# START OF SOURCE MATERIAL
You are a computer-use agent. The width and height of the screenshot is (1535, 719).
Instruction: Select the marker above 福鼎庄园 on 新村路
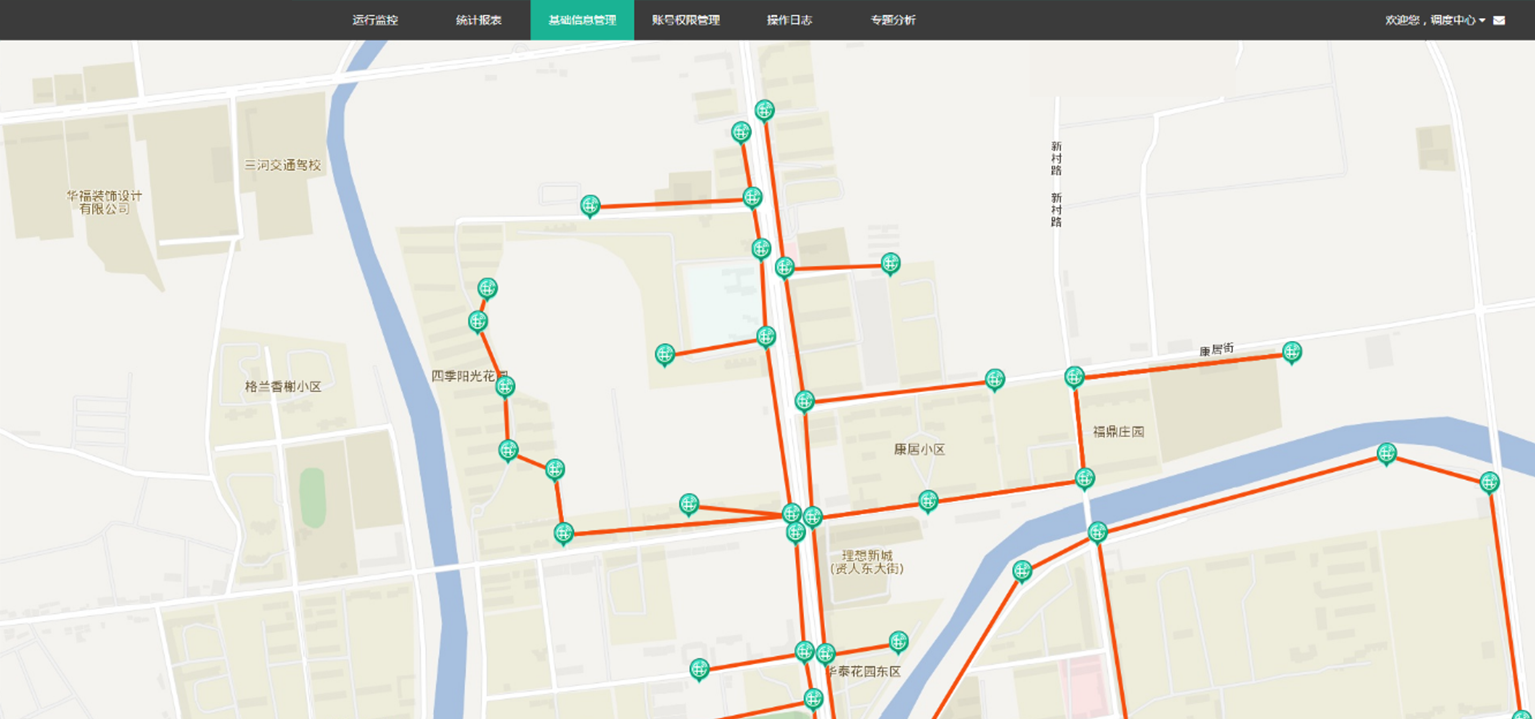pos(1074,377)
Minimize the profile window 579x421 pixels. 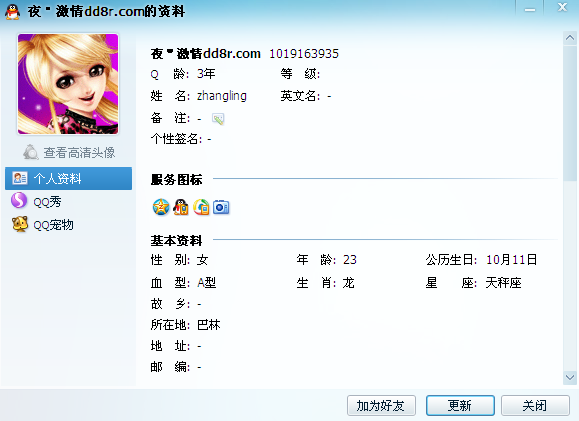point(530,9)
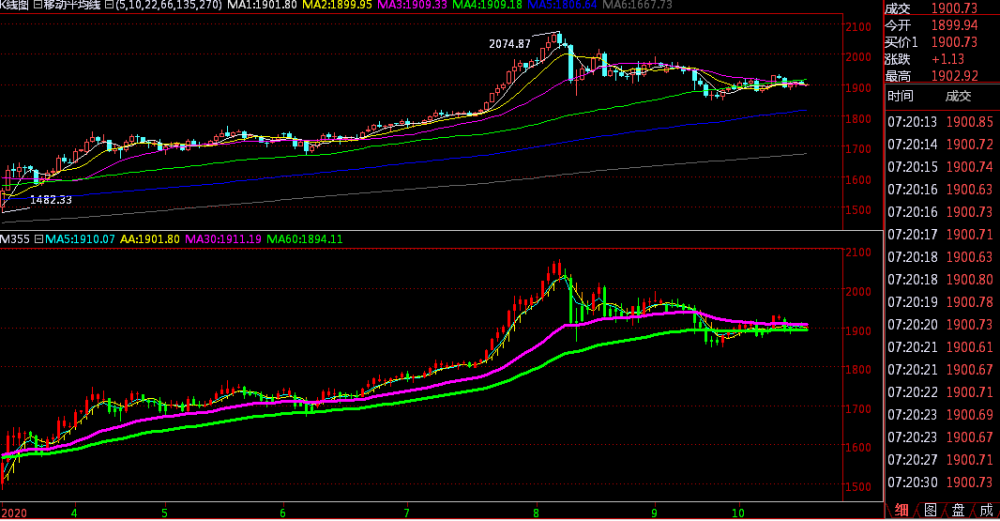
Task: Click the 时间 column header
Action: click(x=900, y=96)
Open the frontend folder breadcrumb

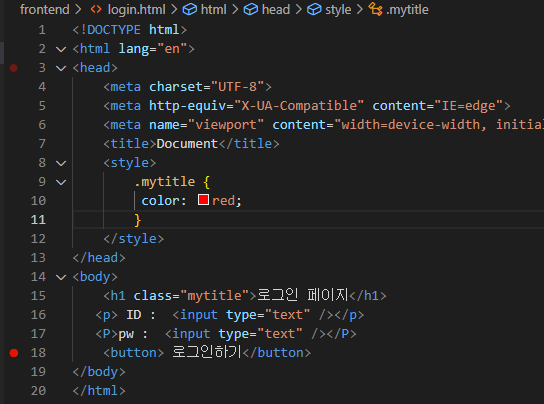click(45, 9)
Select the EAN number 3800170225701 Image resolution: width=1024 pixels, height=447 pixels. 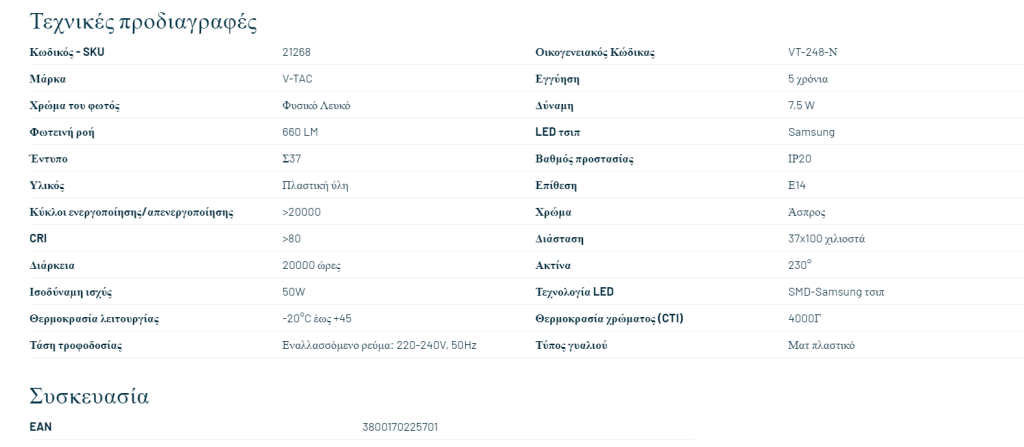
# END OF SOURCE MATERIAL
WHAT IS REQUIRED:
Revise the entries from the line containing "Open the frontend folder breadcrumb" down to the last entry, replacing "breadcrumb" with "path bar" and keeping everything else unchanged. Leave the pictures out of your answer.

THE COMPLETED TASK:
Open the frontend folder path bar

click(45, 9)
Select the EAN number 3800170225701 Image resolution: width=1024 pixels, height=447 pixels. 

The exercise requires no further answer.